Clarke spent some time traveling with Buffalo Bill’s Wild West show. The show played to the American fascination with the West and frontier life, and was a circus-like attraction featuring recreations of life in the West, shooting contests, displays of horsemanship, and usually closing with a staged native attack on a settler cabin. He proved popular with audiences, and achieved some success with his own spinoff show. In his later years, he was employed by the Deadwood town administration to act as a guide for visiting tourists. Provided with a residence adjacent to the town's tourist park, Clarke dressed in buckskins and would regale visitors with stories of his past as an adventurer and warrior.

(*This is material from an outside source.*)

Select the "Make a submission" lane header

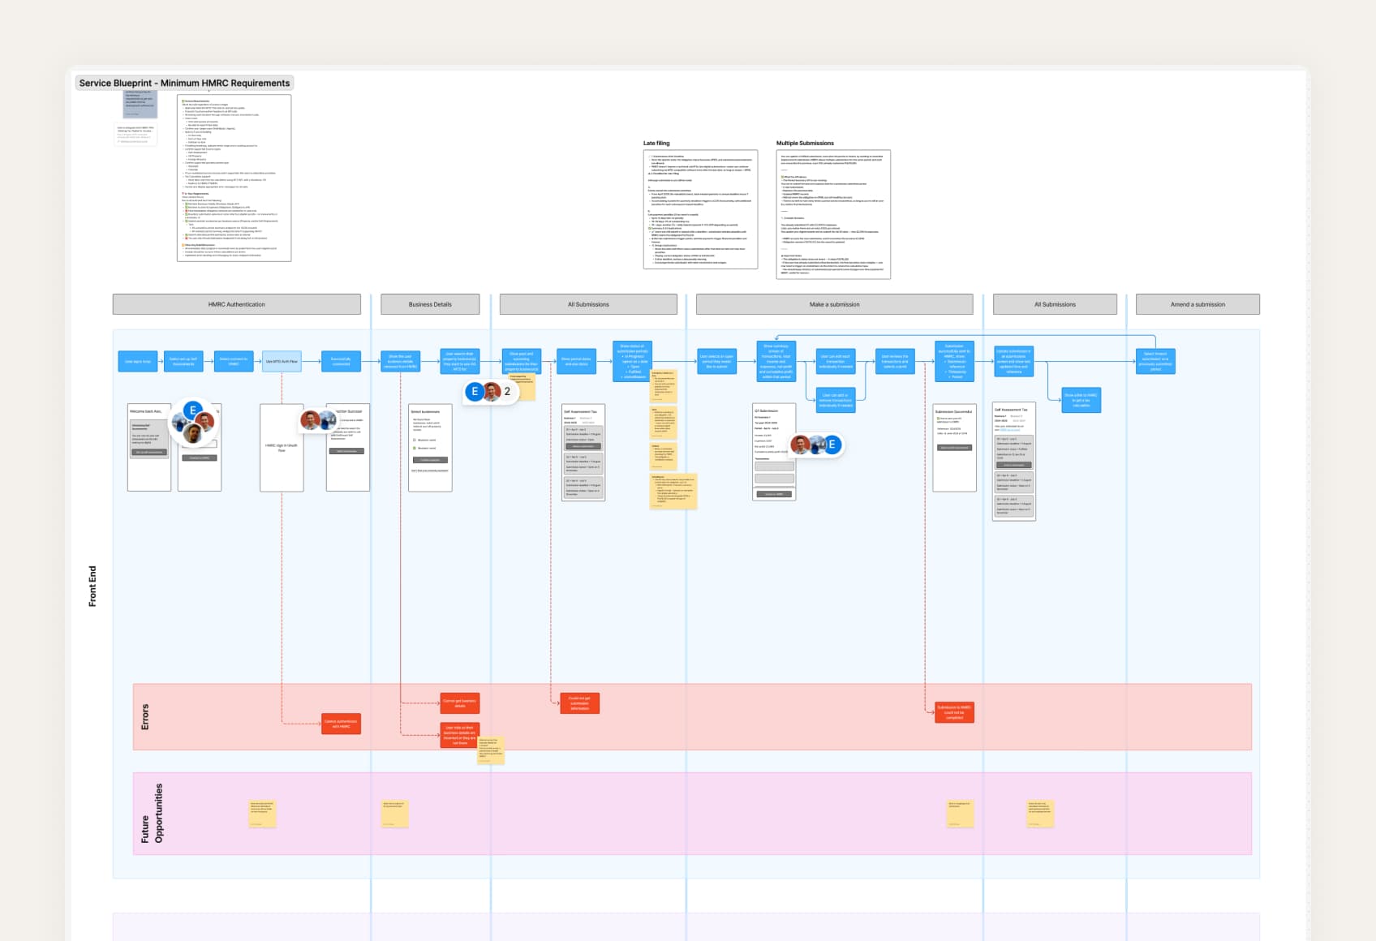coord(833,304)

In 1927, Clarke met then President, Calvin Coolidge when the summer White House was established near Rapid City, South Dakota. At the age of 82, in 1929, Clarke made the journey from the Black Hills to Washington, D.C., for the express purpose of extending a personal invitation to President Coolidge to visit Deadwood. He opted to travel by plane, and was pleased that the flight from Rapid City to Chicago took four and a half hours as opposed to the two months it took to cross the Overland Trail. His appearance back East attracted a great deal of press interest, and the many scars that attested to Deadwood Dick’s violent past fascinated journalists. Clarke proved very interested in seeing the sites of the East, but reportedly decided the region was "effete" and publicly declared that he could never live away from the Black Hills.

==Death==
Clarke died on 5 May 1930, at the age of 84, after an extended illness. With his passing, America was said to have lost "one of the last picturesque characters of the old west."